Linda F. Benedict, Gutierrez, Myriam, Janes, Marlene E.
Evelyn Gutierrez and Marlene Janes
According to the U.S. Centers for Disease Control (CDC) and Prevention, Escherichia coli (E. coli) are a large and diverse group of bacteria. Most of them are harmless and naturally found in the human intestinal tract, but others can be deadly. Escherichia coli O157:H7 has become an important problem in human health in the United States since it was first reported in 1982. In the past five years, CDC has reported several multistate E. coli O157:H7 outbreaks related to beef, dairy products, fruits and vegetables. People who become infected with E. coli O157:H7 will experience severe stomach cramps and diarrhea with or without blood and vomiting within three to four days after eating contaminated food.
Scientific studies have indicated that cattle herds worldwide are the primary reservoirs of E. coli O157:H7. Cattle carrying E. coli O157:H7 have no symptoms and shed it intermittently and seasonally in their feces. Several outbreaks of E. coli O157:H7 associated with fruits and vegetables in the U.S. between 1986 and 2014 were due to contamination with animal manure during production and at harvest, contamination of water used for washing, or cross-contamination of the raw produce with raw meat products during food preparation. The ability of E. coli O157:H7 to survive in soil and manure for extended periods of time could explain its spread into the water supply and onto crops.
In Louisiana, calves are raised with cows mainly on grass forage until shipped to finishing sites in other states. Knowledge of the prevalence of E. coli O157:H7 associated with small-scale cow-calf farms can help with assessing risks and developing risk management strategies needed to control the colonization of this pathogen within the farm environment.
Large cattle ranches have more resources to purchase specialized equipment that can help prevent cross infection of cattle. Conversely, smaller-scale cattle farms mainly use existing equipment with less sanitary designs that can promote cross infection of cattle.

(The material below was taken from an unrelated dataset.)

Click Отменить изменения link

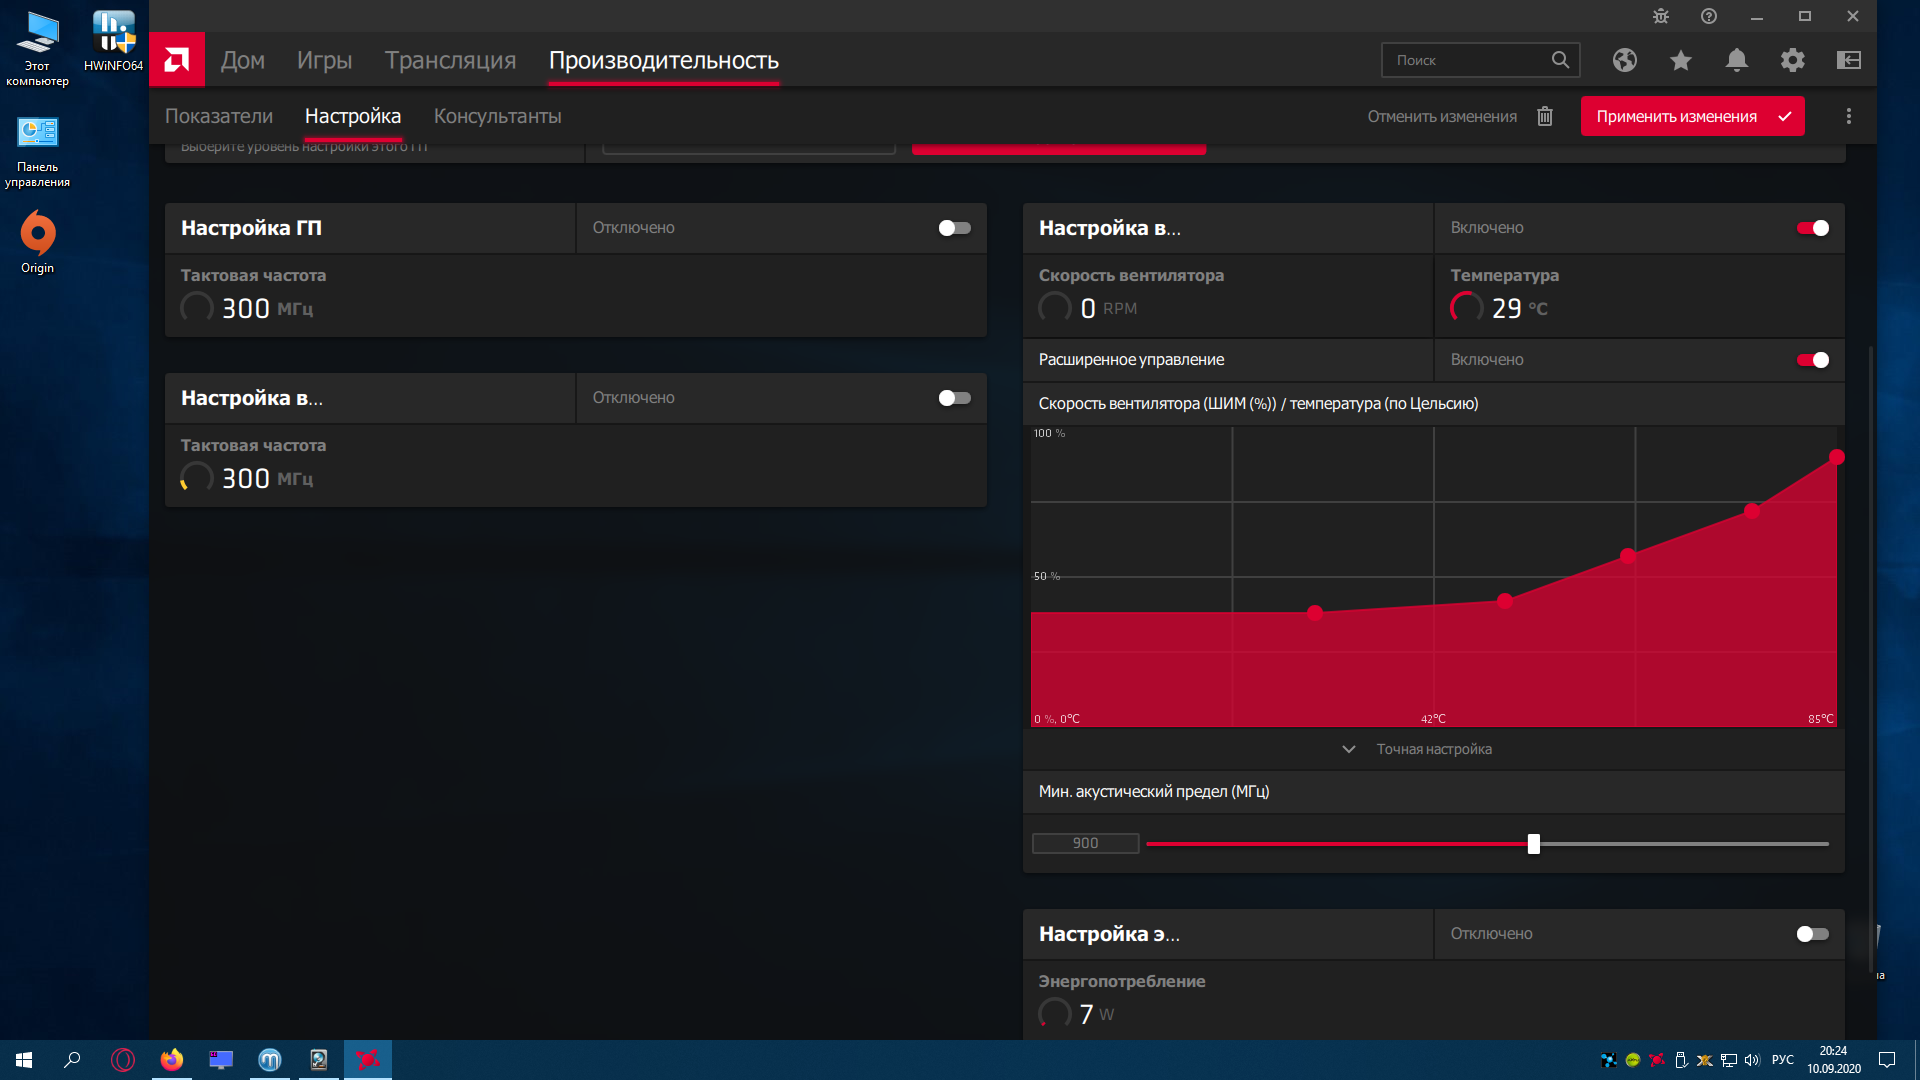pyautogui.click(x=1441, y=116)
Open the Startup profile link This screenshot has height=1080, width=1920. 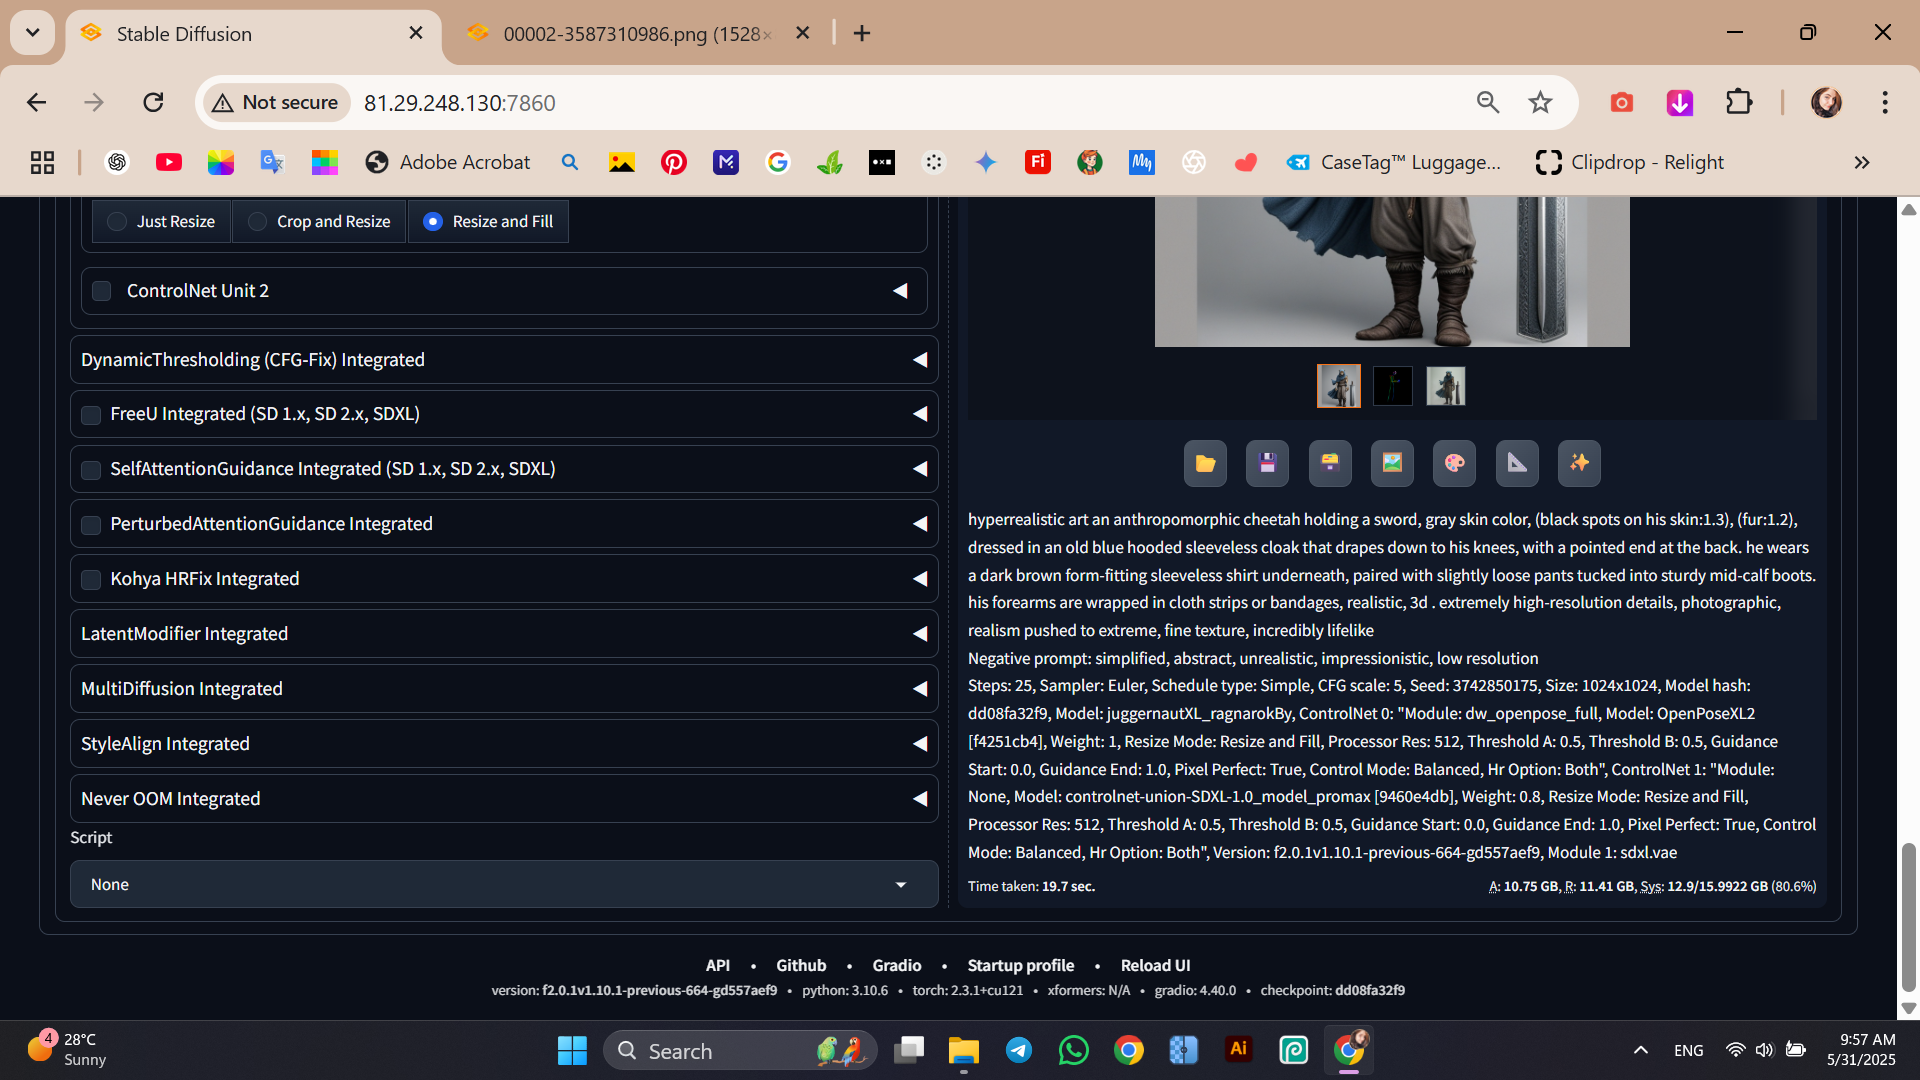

There is a lack of knowledge on the optimal conditions required for the control, reduction and removal of foodborne pathogens from the surfaces of water troughs, feed bins and equipment.
LSU AgCenter scientists have conducted research that could provide additional information to better understand how cattle at the cow-calf stage of production become infected by E. coli O157:H7. From June to December 2011, samples were collected from 27 small-scale cow-calf farms across Louisiana for detection of E. coli O157:H7. Environmental samples collected and tested included fresh fecal pats on the ground, water from troughs and ponds, and swabs from troughs, salt and hay bunks.
From all the samples tested on the 27 farms, E. coli O157:H7 tested positive in 9 percent of the fecal pats, 7 percent of the water samples and 2 percent of the swabbed surfaces, for a total of 51 (8 percent) positive samples. From the 51 E. coli O157:H7-positive samples, 74 percent were fecal pats, 24 percent were water and 2 percent were from swabbed surfaces (Figure 1). Farms from the central region of the state had a higher number of positive samples, compared with the northwest and southwest regions. These results include fecal pats, water and swabs (Table 1).
The results in this study show that although fecal pats had a higher prevalence, water troughs are a source of E. coli O157:H7 as well. On the other hand, the low percentage of positives for the swabs indicated that surfaces in the farm environment have a minor role in the prevalence of this pathogen in cattle operations. The overall prevalence of E. coli O157:H7 in the environment of small-scale cow-calf operations in Louisiana was 8 percent. Additionally, it is important to mention that a proportional relationship between E. coli O157:H7 in fecal pats and in water indicates water could be the principal carrier for the spread of E. coli O157:H7 on farms.
These AgCenter findings can be used to help establish good animal husbandry practices and preharvest food safety conditions for small-scale cowcalf operations to reduce E. coli O157:H7 in cattle.
Evelyn Gutierrez is an instructor, and Marlene Janes is a professor in the School of Nutrition and Food Sciences.
This article was published in the fall 2014 issue of Louisiana Agriculture.